** Task prompt **
Write out, exactly as they appear, the lines running from the one containing "The image size is (643, 430)." through the end of the records, leaving the pictures out of your answer.

** Records supplied **
______

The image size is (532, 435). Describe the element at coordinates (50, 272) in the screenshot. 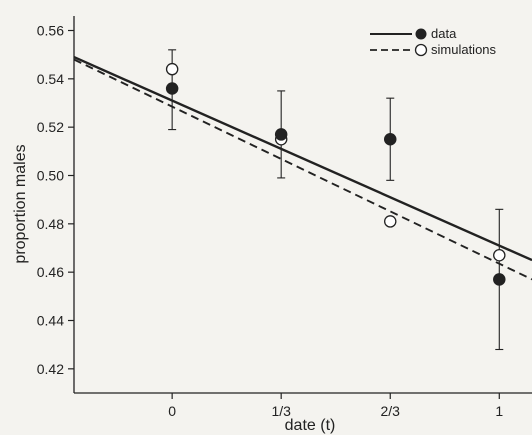

I see `y-tick-label: 0.46` at that location.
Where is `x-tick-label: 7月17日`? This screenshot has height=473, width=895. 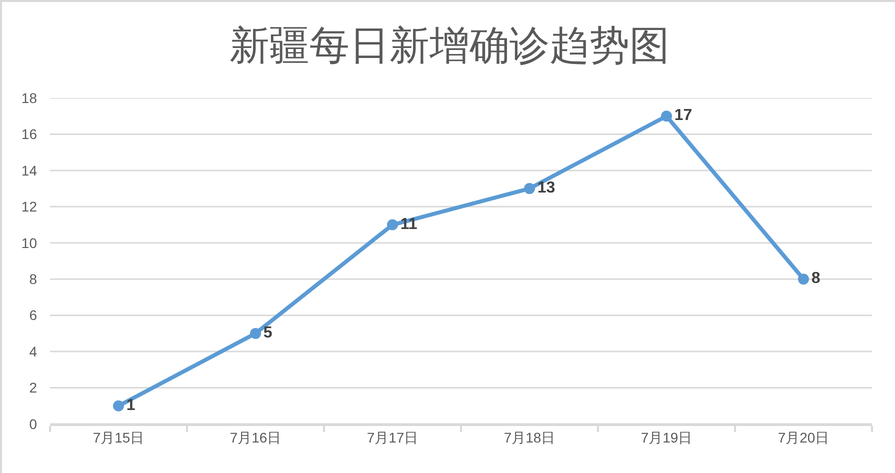
x-tick-label: 7月17日 is located at coordinates (392, 438).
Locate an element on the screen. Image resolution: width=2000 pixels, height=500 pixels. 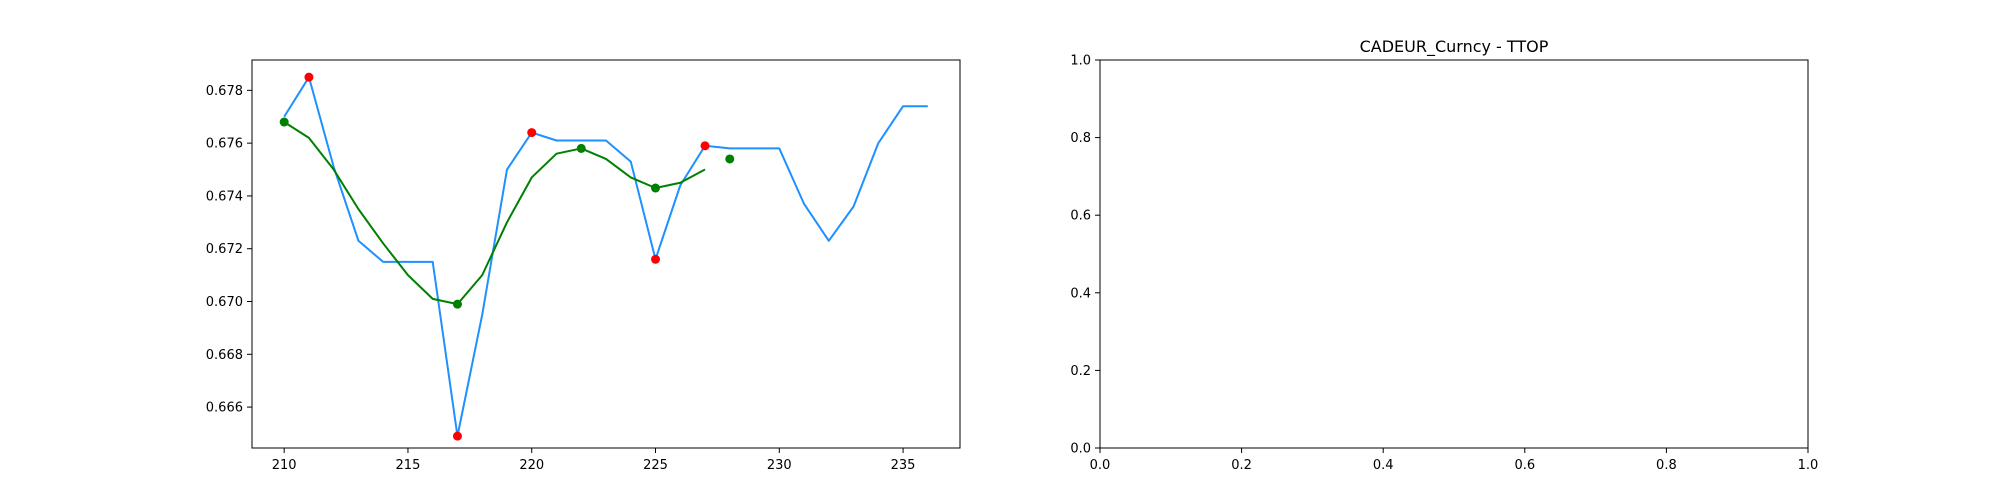
right-x-tick-label: 0.8 is located at coordinates (1666, 466).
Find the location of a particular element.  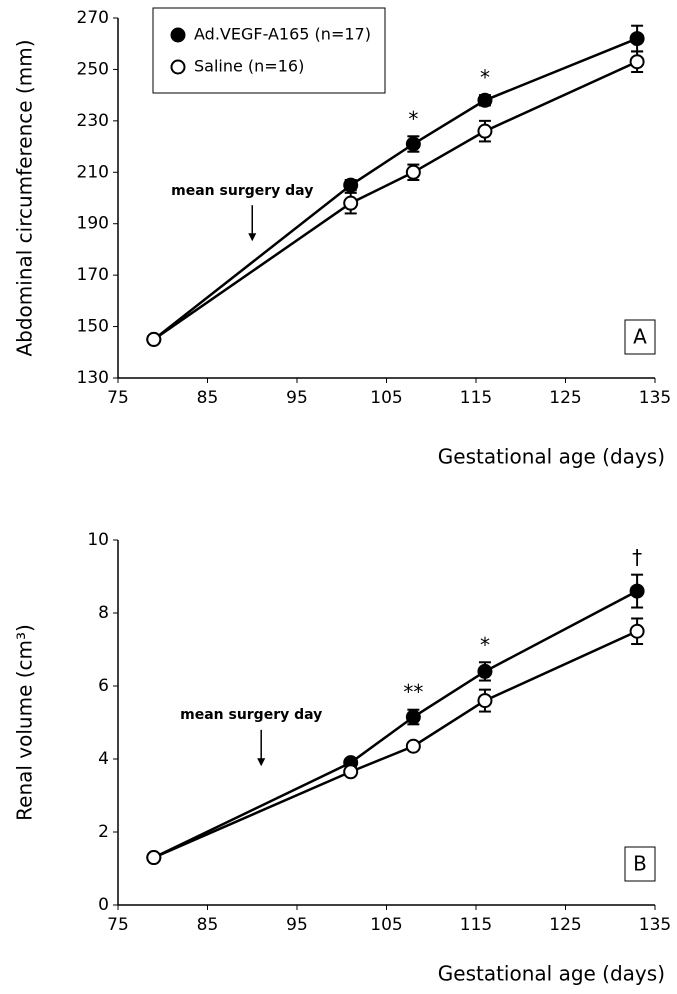

y-tick-label: 190 is located at coordinates (93, 224).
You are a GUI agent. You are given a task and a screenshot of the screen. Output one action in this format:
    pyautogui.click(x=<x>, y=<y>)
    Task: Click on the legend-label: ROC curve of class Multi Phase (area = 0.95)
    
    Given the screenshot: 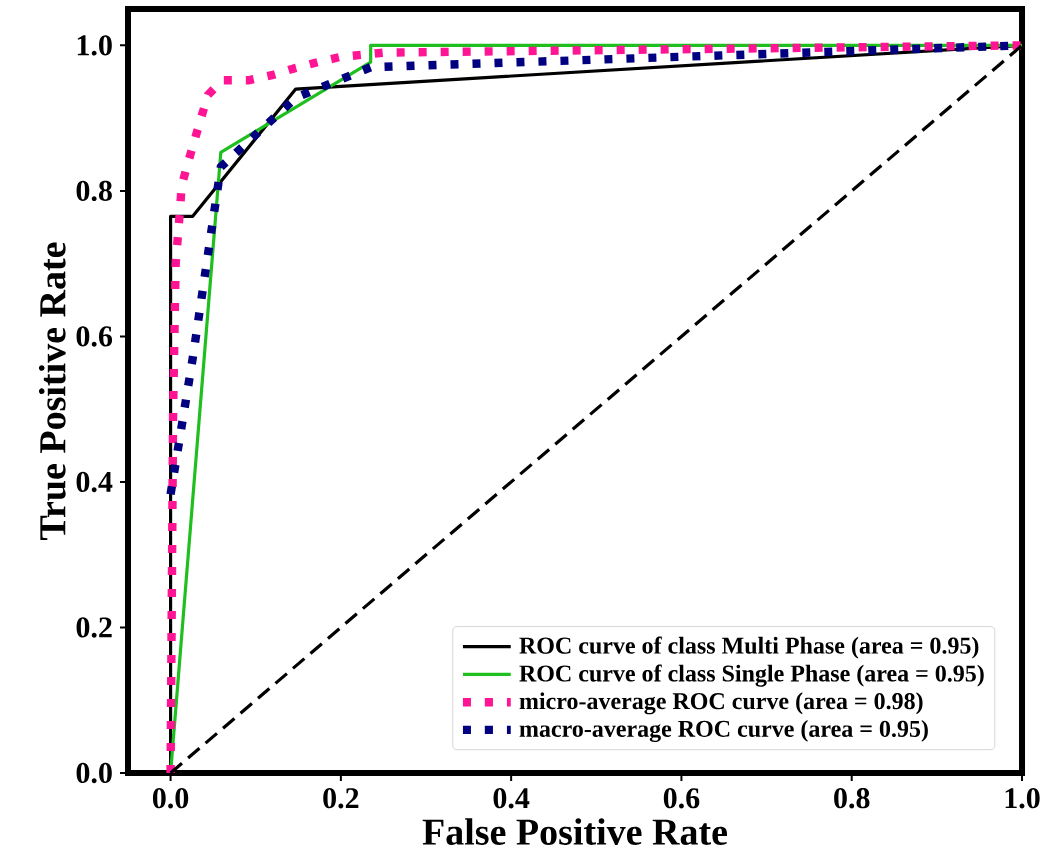 What is the action you would take?
    pyautogui.click(x=749, y=648)
    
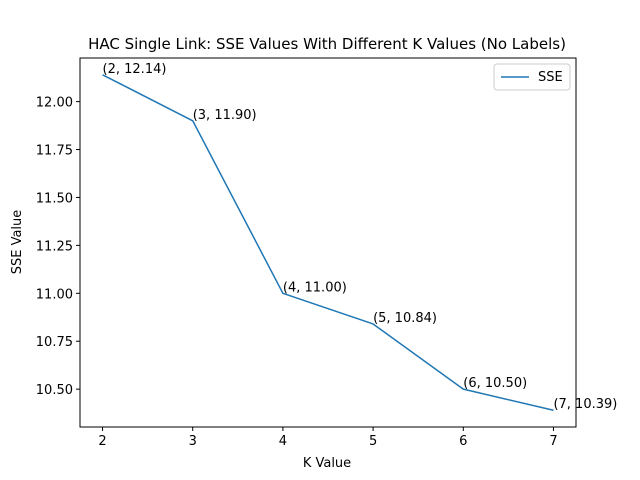 The height and width of the screenshot is (480, 640). I want to click on x-tick-label: 6, so click(463, 442).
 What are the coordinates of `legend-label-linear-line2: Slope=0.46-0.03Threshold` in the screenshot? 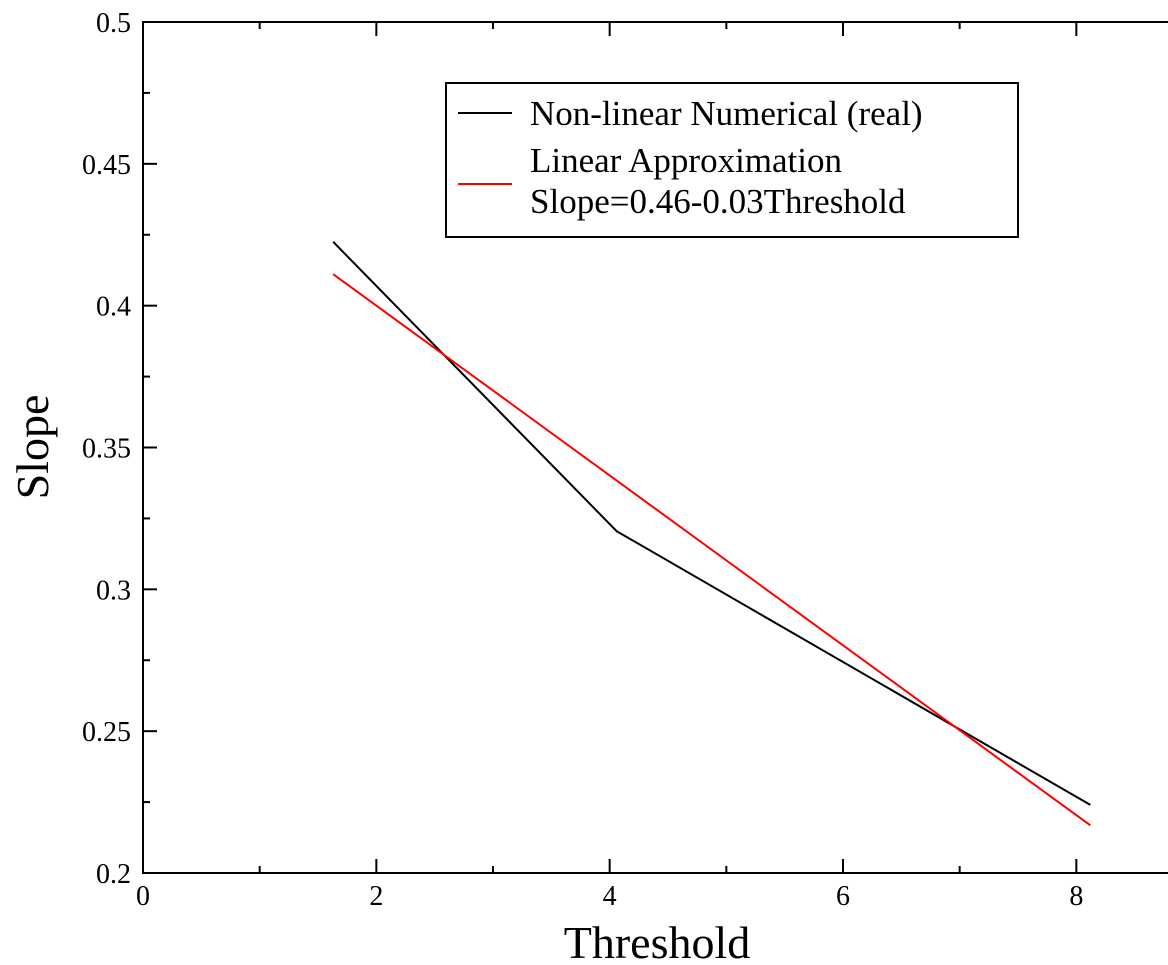 It's located at (718, 202).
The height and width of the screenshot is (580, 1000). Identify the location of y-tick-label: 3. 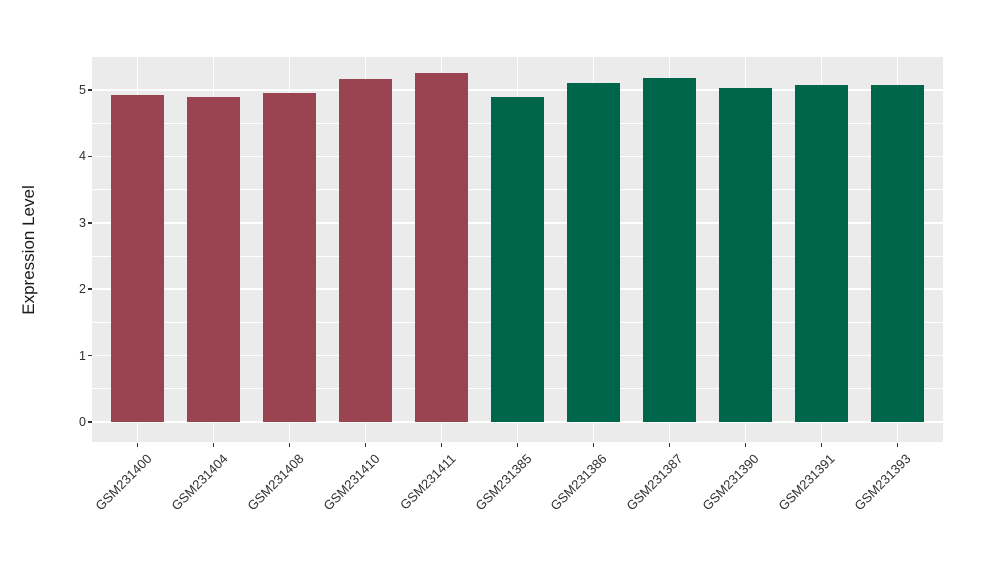
(82, 222).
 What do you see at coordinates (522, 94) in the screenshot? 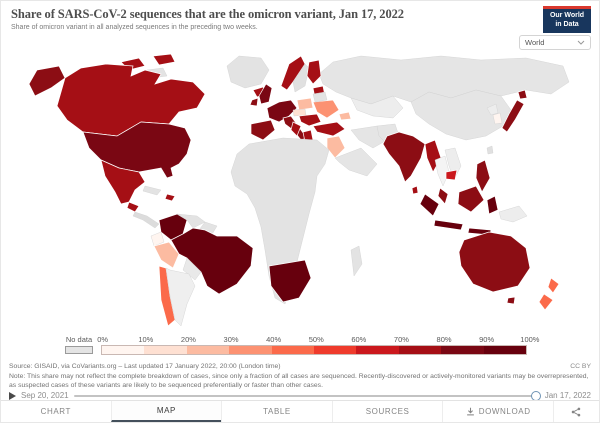
I see `island-hokkaido` at bounding box center [522, 94].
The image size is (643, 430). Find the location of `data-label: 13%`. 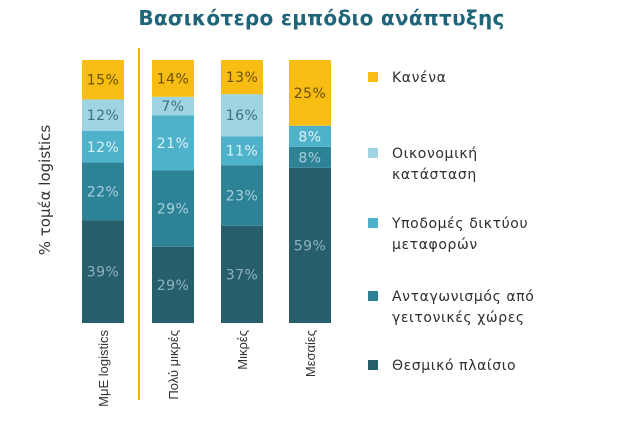

data-label: 13% is located at coordinates (242, 78).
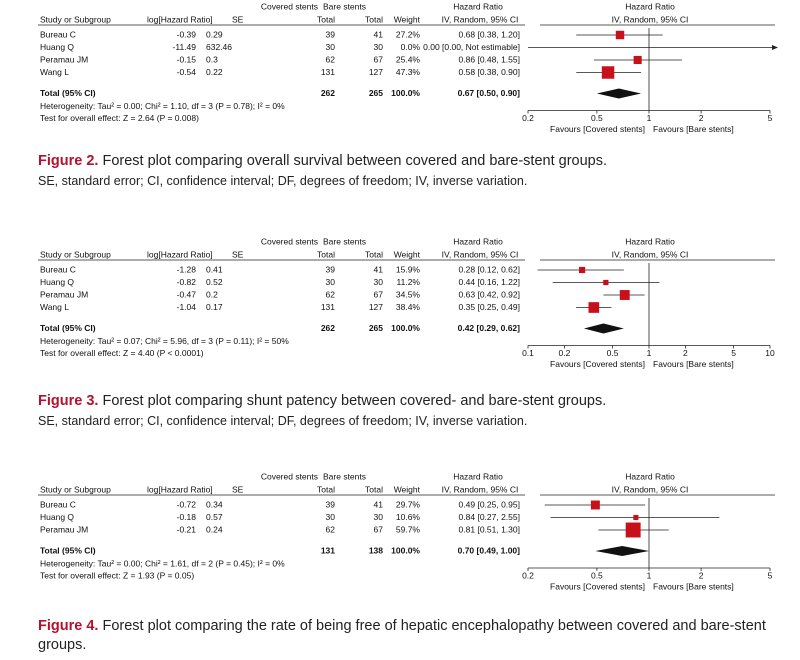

______

** Response to this exercise **
The image size is (643, 430). Find the location of `data-label: 13%`. 

data-label: 13% is located at coordinates (242, 78).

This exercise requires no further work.